* _Document segment_:

········

Logistic Regression – Sigmoid neurons are at the core of logistic regression.
Probability Estimation – In addition to classification, sigmoid neurons are used to estimate probabilities.
Early Neural Networks – Before researchers developed advanced activation functions like ReLU, they commonly used sigmoid neurons. Sigmoid neurons served as a standard building block in neural networks.
Control Systems – E.g. robot motion control, dynamic decision-making in autonomous systems.
Economics and Behavioral Modeling – Predicting choices in economics, psychology, and marketing.

Sigmoid Neuron Architecture and Mathematical Derivations

Sigmoid Neuron Neural Network Architecture — Figure 2. Neural Network Architecture for a Sigmoid-based Perceptron

The sigmoid node in a neural network comes at the end in the output layer. It takes in output of a perceptron node one layer back and modifies it with the sigmoid function.

The classification problem solved by sigmoid neuron is learning to map output values y into class 0 or class 1:

\[\textbf{classification problem}: f: Y -> \{ 0; 1 \} \]

The problem can also be formulated as learning the probability of class 1 given input features x:

\[\textbf{probabilistic problem}: f: Y -> [ 0; 1] \]

Sigmoid function is defined as:

\[ p(y=1|x,w) = g(z) = g(\sum_{j=0}^{k} x_jw_j) = \frac{1}{1+e^{-z}} \]

Sigmoid neuron is a convenience addition to single-node perceptron. It classifies data points into a binary class {0, 1}. Alternatively, it provides a probability of having class 1: Y -> [0, 1]. With a single-node perceptron it was possible to linearly separate data points based on real-number values of output y. With the addition of a sigmoid neuron, the output y becomes a binary class of either 1 or 0. The input feature vector x provides values for the horizontal and vertical axis.

········

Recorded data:
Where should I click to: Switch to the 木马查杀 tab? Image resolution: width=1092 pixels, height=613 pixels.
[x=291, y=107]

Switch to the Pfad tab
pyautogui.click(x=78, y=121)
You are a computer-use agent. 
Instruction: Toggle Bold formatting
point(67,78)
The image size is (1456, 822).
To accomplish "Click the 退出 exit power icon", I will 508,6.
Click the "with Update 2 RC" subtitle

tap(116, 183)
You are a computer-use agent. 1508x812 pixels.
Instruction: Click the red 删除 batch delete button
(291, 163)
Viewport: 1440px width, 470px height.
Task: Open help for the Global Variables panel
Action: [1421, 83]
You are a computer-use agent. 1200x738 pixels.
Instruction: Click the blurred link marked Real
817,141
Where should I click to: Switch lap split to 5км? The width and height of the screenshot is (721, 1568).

········

* _Your instructions_: Pick up the passage on sigmoid neurons after its last sentence and keep writing.

* _Reply to the exercise_:
One way of estimating errors is to round up the probabilistic output to either 1 or 0 and compare with the actual output class:

\[ \textbf{Error = } \begin{cases} 1 \; \textbf{if} \; f(x_i, w_i) \neq y_i, \\ 0 \; \textbf{if} \; f(x_i, w_i) = y_i \end{cases} \]

Output of function f is decided by predicting:

\[ \begin{cases} y_i = 1 \; \textbf{if} \; p(y_i = 1 | x, w) \geq \frac{1}{2}\\ y_i = 0 \; \textbf{otherwise} \; \end{cases} \]

Alternatively, use a (minimize error \ maximize likelihood) approach:

\[ L(D | w) = P(D | w) \] \[ \textbf{Error} = – L(D| w) \]

L stands for likelihood, which is the probability of seeing data D given weights w. To optimize classifier, error is minimized by maximizing likelihood.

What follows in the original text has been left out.